(Records for the task)

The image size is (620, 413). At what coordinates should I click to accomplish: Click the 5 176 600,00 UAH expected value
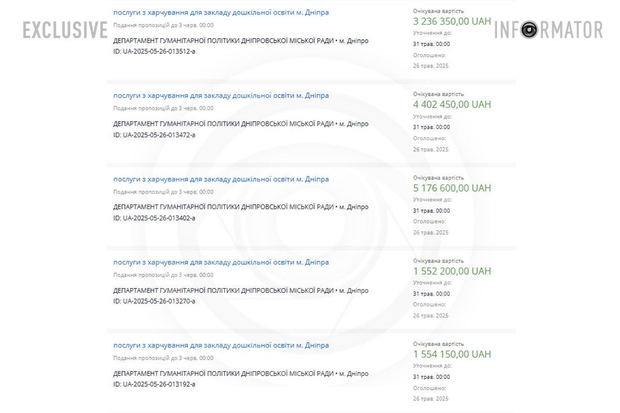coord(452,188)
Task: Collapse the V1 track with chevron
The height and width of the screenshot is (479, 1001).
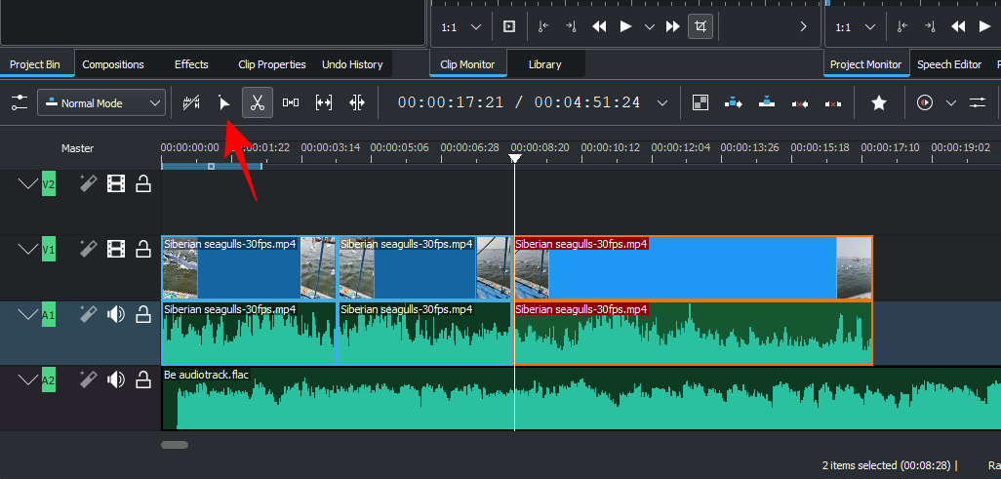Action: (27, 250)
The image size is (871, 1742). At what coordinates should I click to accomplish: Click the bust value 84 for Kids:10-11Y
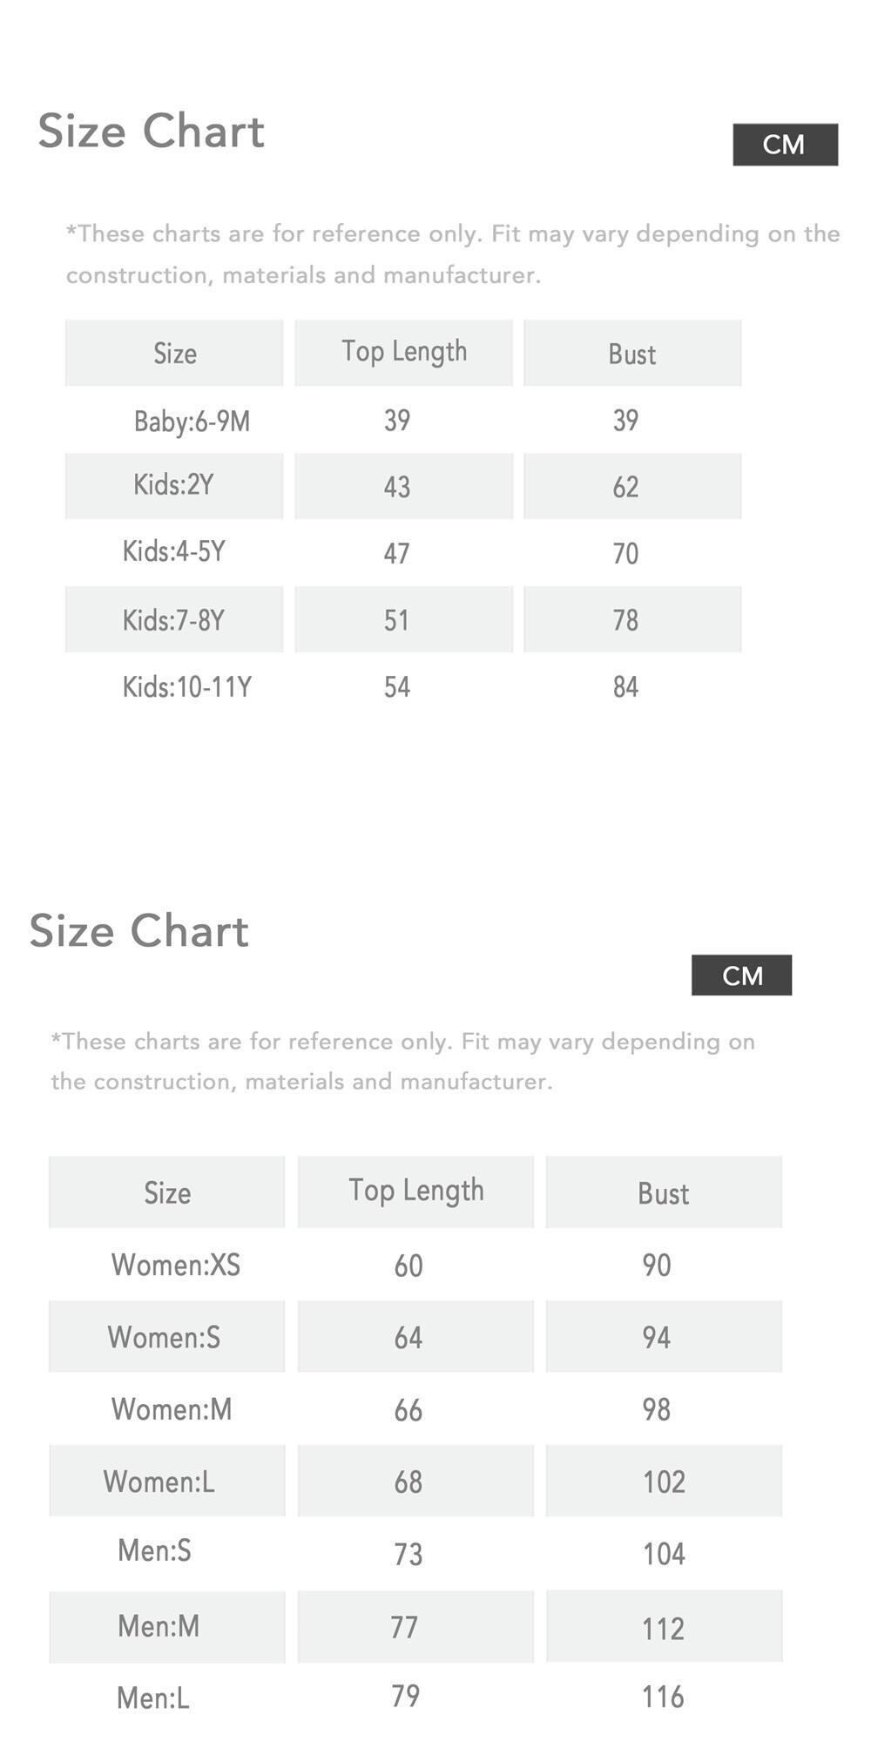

(End Records for the task)

### [Work required]
The expected output is each entry given again word for word, with pictures dropped.

### [Answer space]
The image size is (620, 413). At what coordinates should I click to accomplish: Click the 5 176 600,00 UAH expected value
coord(452,188)
Task: Collapse the V1 track with chevron
The height and width of the screenshot is (479, 1001).
Action: (27, 250)
The image size is (871, 1742). At what coordinates should I click to accomplish: Click the bust value 84 for Kids:10-11Y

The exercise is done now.